Hoofdelijk onderwijs
De kinderen moesten één voor één naar voren komen om zich door de meester te laten overhoren, dit ging gepaard met veel fysiek straffen. De docent beperkte zich tot orde houden en het overhoren van kinderen en hij zat altijd met de plak in de hand om kinderen af te straffen wanneer ze tekortschoten. Om orde te houden, maakte hij vaak gebruik van een lange stok en een roede. De schoolmeesters waren niet opgeleid voor het beroep. Het onderwijs voor welgestelden zat echter wel wat anders in elkaar.
Comenius en Cats
Comenius wilde het liefst alle kinderen uit alle kringen bij elkaar op één school. Daarom was het volgens hem nodig dat behalve in het Latijn, het onderwijs ook in de moedertaal gegeven zou worden. Onderwijs moest ook in eenvoud gegeven worden, zodat het voor iedereen te begrijpen zou zijn.

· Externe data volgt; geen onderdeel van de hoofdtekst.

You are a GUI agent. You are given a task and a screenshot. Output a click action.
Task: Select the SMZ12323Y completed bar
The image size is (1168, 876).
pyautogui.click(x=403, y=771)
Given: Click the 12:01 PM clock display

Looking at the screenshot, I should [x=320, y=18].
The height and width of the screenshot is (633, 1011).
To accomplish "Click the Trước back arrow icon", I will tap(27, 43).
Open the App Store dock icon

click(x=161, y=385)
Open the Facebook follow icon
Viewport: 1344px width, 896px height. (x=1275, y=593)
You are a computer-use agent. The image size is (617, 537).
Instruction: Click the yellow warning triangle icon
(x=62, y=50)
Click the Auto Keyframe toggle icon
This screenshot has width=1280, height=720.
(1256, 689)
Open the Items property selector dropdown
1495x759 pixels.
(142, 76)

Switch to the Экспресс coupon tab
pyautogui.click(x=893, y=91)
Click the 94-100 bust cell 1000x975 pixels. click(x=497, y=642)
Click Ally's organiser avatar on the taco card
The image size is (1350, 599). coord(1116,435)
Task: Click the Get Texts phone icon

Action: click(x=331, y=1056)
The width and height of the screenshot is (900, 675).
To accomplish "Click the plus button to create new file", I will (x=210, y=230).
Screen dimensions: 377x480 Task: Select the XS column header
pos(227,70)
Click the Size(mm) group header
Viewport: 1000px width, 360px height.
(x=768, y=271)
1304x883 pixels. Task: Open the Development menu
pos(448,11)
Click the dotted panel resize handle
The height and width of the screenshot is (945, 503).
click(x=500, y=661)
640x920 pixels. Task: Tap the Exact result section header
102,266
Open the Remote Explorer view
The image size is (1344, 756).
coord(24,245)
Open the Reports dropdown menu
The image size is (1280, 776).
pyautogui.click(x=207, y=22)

In zijn ogen was een mens ontwikkeld als je het wezenlijke der dingen begreep. De invloed van Comenius op het onderwijs bleef gering.
Cats was veel populairder. Hij heeft weinig bijgedragen aan vernieuwingen in het onderwijs, maar hij heeft wel gezorgd voor de versterking van het beeld van een aparte kindertijd, wat van invloed was op een eigen opvoeding. Cats zei net als Erasmus dat de opvoeder het kind kon vormen. “Het kind is als een wit papier”, een tabula rasa.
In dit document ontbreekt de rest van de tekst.